▶ [TO DO] Copy out the following material line for line, with no changes to any word, number, or symbol.
── INFORMATION GIVEN ──
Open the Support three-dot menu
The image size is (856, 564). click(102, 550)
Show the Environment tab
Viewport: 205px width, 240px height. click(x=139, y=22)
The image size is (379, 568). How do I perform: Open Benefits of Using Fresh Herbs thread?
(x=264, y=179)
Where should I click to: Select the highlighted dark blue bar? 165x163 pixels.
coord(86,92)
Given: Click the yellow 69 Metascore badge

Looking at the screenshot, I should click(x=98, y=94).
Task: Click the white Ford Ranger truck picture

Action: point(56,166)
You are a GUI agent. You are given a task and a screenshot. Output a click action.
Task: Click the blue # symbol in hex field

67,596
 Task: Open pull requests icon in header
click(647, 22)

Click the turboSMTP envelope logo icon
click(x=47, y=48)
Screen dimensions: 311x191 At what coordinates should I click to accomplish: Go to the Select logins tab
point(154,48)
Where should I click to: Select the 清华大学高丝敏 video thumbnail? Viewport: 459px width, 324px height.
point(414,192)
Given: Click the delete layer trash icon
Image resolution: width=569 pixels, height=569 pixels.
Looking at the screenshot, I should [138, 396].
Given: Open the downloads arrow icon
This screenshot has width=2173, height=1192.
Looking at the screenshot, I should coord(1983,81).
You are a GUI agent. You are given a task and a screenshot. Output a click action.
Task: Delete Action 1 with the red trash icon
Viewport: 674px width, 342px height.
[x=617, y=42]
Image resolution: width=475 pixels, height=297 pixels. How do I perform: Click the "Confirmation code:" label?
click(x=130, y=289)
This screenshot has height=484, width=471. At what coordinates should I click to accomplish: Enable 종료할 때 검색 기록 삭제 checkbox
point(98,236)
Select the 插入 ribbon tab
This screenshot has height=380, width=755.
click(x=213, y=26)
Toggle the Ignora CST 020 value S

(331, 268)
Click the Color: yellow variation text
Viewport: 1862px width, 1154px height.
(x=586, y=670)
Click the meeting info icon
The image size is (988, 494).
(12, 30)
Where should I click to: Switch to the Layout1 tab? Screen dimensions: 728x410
───
▶ [FINISHED EXERCISE]
Open the Support three-dot menu
The image size is (856, 564). click(102, 550)
Show the Environment tab
Viewport: 205px width, 240px height. click(x=139, y=22)
The image size is (379, 568). How do I perform: Open Benefits of Using Fresh Herbs thread?
(x=264, y=179)
Where should I click to: Select the highlighted dark blue bar? 165x163 pixels.
coord(86,92)
Given: Click the yellow 69 Metascore badge

Looking at the screenshot, I should click(x=98, y=94).
Task: Click the white Ford Ranger truck picture

Action: point(56,166)
You are a GUI agent. You are given a task and a screenshot. Output a click action.
Task: Click the blue # symbol in hex field

67,596
 Task: Open pull requests icon in header
click(647, 22)

Click the turboSMTP envelope logo icon
click(x=47, y=48)
Screen dimensions: 311x191 At what coordinates should I click to accomplish: Go to the Select logins tab
point(154,48)
Where should I click to: Select the 清华大学高丝敏 video thumbnail? Viewport: 459px width, 324px height.
point(414,192)
Given: Click the delete layer trash icon
Image resolution: width=569 pixels, height=569 pixels.
Looking at the screenshot, I should [138, 396].
Given: Open the downloads arrow icon
This screenshot has width=2173, height=1192.
Looking at the screenshot, I should coord(1983,81).
You are a GUI agent. You are given a task and a screenshot. Output a click action.
Task: Delete Action 1 with the red trash icon
Viewport: 674px width, 342px height.
[x=617, y=42]
Image resolution: width=475 pixels, height=297 pixels. How do I perform: Click the "Confirmation code:" label?
click(x=130, y=289)
This screenshot has height=484, width=471. At what coordinates should I click to accomplish: Enable 종료할 때 검색 기록 삭제 checkbox
point(98,236)
Select the 插入 ribbon tab
This screenshot has height=380, width=755.
click(x=213, y=26)
Toggle the Ignora CST 020 value S

(331, 268)
Click the Color: yellow variation text
Viewport: 1862px width, 1154px height.
(x=586, y=670)
Click the meeting info icon
The image size is (988, 494).
(12, 30)
Where should I click to: Switch to the Layout1 tab? Screen dimensions: 728x410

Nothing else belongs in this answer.